Crescent Junction SB was my favourite box because we could trainspot beneath Crescent Bridge, watch the trains including those passing at a maximum of 20mph, and hear the block bells ringing and the levers being operated in the busy box. The other locations I regularly visited were Fletton Bridge, Peacock Bridge, Spital Bridge (with good views of the GN and MR boxes) and Westwood Bridge (two GN and one MR boxes). My dad would also take us down to Holme some afternoons and once to Essendine.
I also visited Peterborough East (I could hear the wagons being shunted and the loco whistles in the early 1960s when we lived in Gloucester Road, Fletton) but we were unable to visit the East and Turntable boxes.
My Dad arranged a visit to Werrington Junction SB in the last 1960s (it was a very cold winter afternoon); he knew the signalman. I also visited the PSB after it opened; my Dad also knew Malcolm Heugh, a signal engineer and stalwart of the NVR. Malcolm and his crew donated a home signal, signal post (with oil lamp) and GNR fog lever which they installed in my parents' garden. When Dad asked whether I would like to instal the signal in my own garden (my partner Maria would not have been happy), it was agreed that it should be donated to the NVR where it has been renovated and installed in the yard at Ferry Meadows/Overton station .

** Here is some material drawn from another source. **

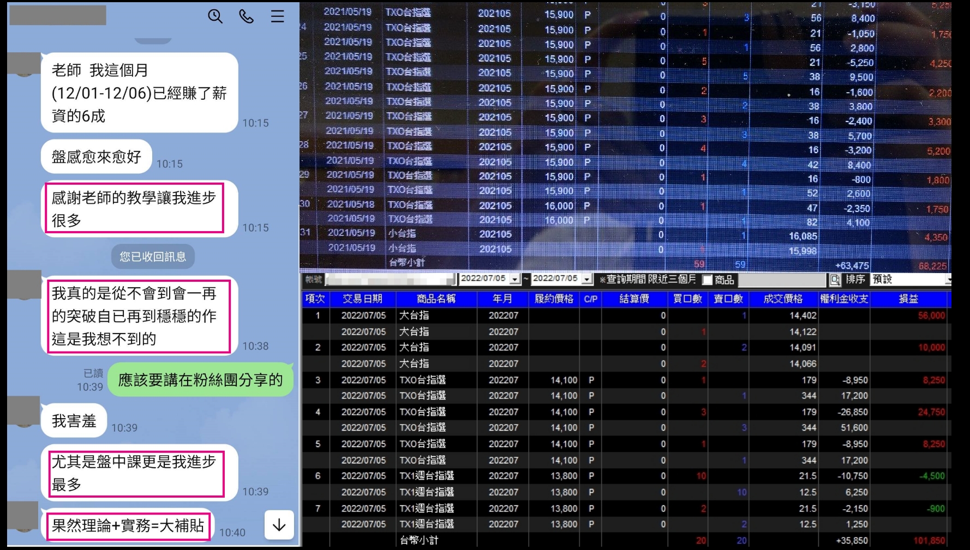Click the 權利金收支 column header
The width and height of the screenshot is (970, 550).
tap(844, 299)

Happy spotting days and exploring the railway infrastructure (although my main interest is the SR, notably the railways of Kent and East Sussex).
British Railways Illustrated Volume 5 issues 3 and 4 (1995/6) have good track diagrams of Peterborough and various photos.
I've seen the copies of various Peterborough SB diagrams but not those for New England South and North New England.
I use to have an occasional ride down from Kings Cross to Peterborough North station as it was still called during 1971-72 on some Saturday afternoons which from vague memory took around 70-75 minutes from start to stop to cover the 76 miles. From memory I think a down express departed Kings Cross possibly for Doncaster(?) usually behind a Brush type 4 (class 47) around 2:45pm at that time and was formed of B.R.Mk1s and it made a change from being around the London end of the GN main line all the time back then. Anyway after a couple of hours on Peterborough North station watching the train movements around the station I would catch another Up express calling at Peterborough North back up to Kings Cross.
During 1971-72 coming down from Kings Cross on the train the boxes between Huntingdon station and Peterborough North station were-
Huntingdon North No.1
Huntingdon North No.2
Abbotts Ripton
Connington South
Connington North
Holme
Yaxley
Fletton Junction
Crescent Junction
Peterborough North
Happy days...
Original start date of 2010 on the LNER forum and previously posted 4500+ posts.